Buch "Krieg dem Kriege"

Während des Weltkrieges werden Fotografien von Gefallenen und Schwerverwundeten zensuriert, um in der Zivilbevölkerung keine Kriegsmüdigkeit zu schüren. Für viele Menschen werden die Schrecken erst nach Kriegsende sichtbar.

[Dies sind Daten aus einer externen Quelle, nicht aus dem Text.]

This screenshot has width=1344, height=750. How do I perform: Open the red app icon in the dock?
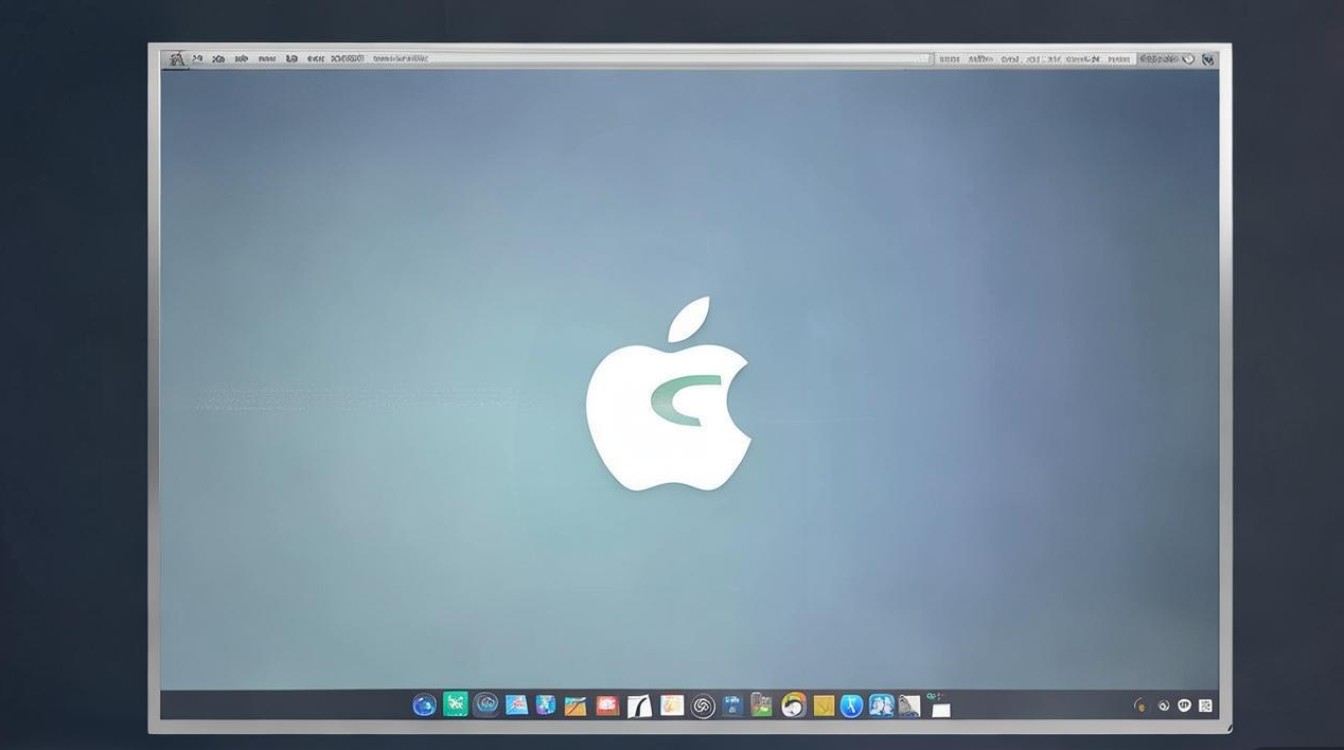pos(607,705)
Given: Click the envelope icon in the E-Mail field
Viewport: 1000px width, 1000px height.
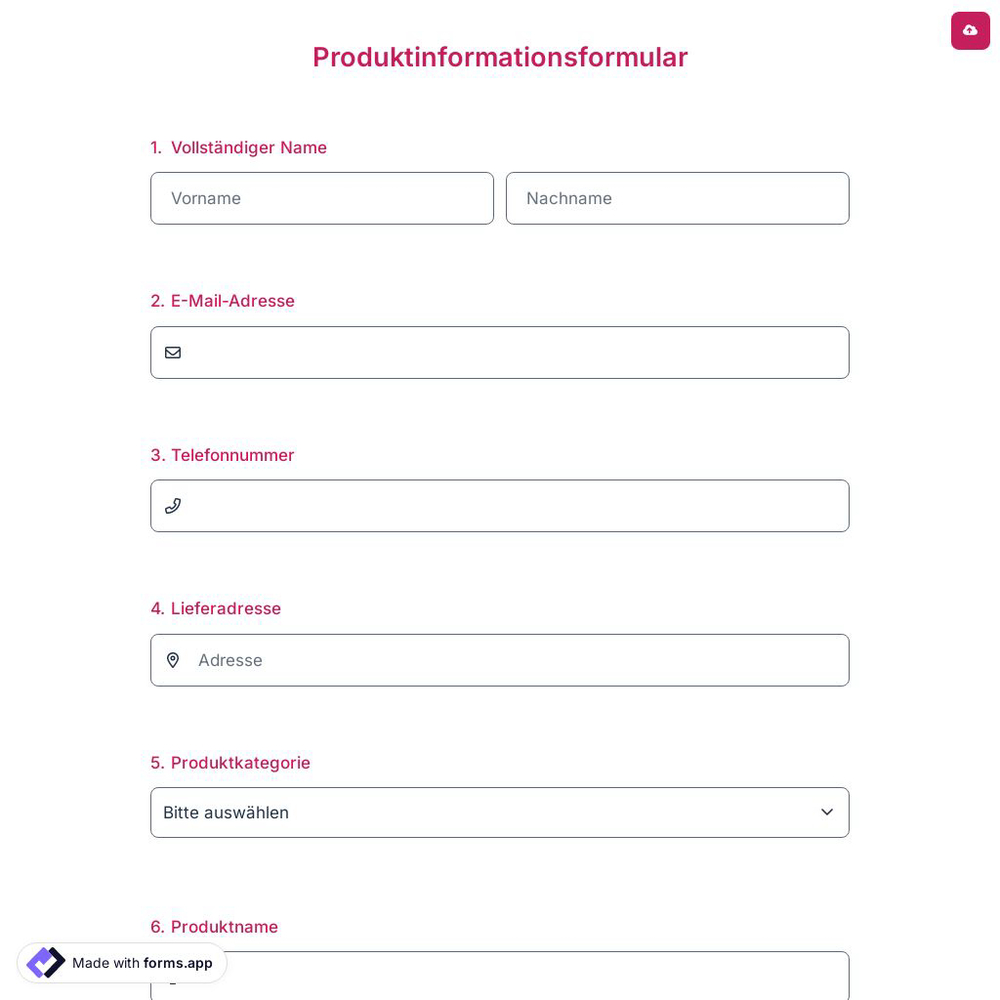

Der deutsche Pazifist und Kriegsdienstverweigerer Ernst Friedrich gibt 1924 ein Buch mit dem Titel Krieg dem Kriege! heraus. Es enthält Fotografien, die das grausame Gesicht des Krieges offenbaren und Verwundete, Verstümmelte, Hinrichtungen, Leiden, Elend und Sterben zeigen. Friedrich demaskiert die Propagandaphrasen, die während des Krieges zirkuliert sind, indem er ihnen schockierende Bilddokumente gegenüberstellt. Dem Bild von Gehenkten stellt er ein Zitat des deutschen Generals Hindenburg zur Seite: „Mit Sentimentalitäten kann man keinen Krieg führen. Je unerbittlicher die Kriegsführung ist, umso menschlicher ist sie in Wirklichkeit.“ Das Bild eines Soldaten, dem Teile von Mund und Unterkiefer weggerissen wurden, erhält als Bildunterschrift einen weiteren Ausspruch von Hindenburg: „Der Krieg bekommt mir wie eine Badekur“. 1925 eröffnet Friedrich in Berlin ein Anti-Kriegsmuseum. Es soll die Menschen aufrütteln und steht im Zeichen der Forderung Nie wieder Krieg!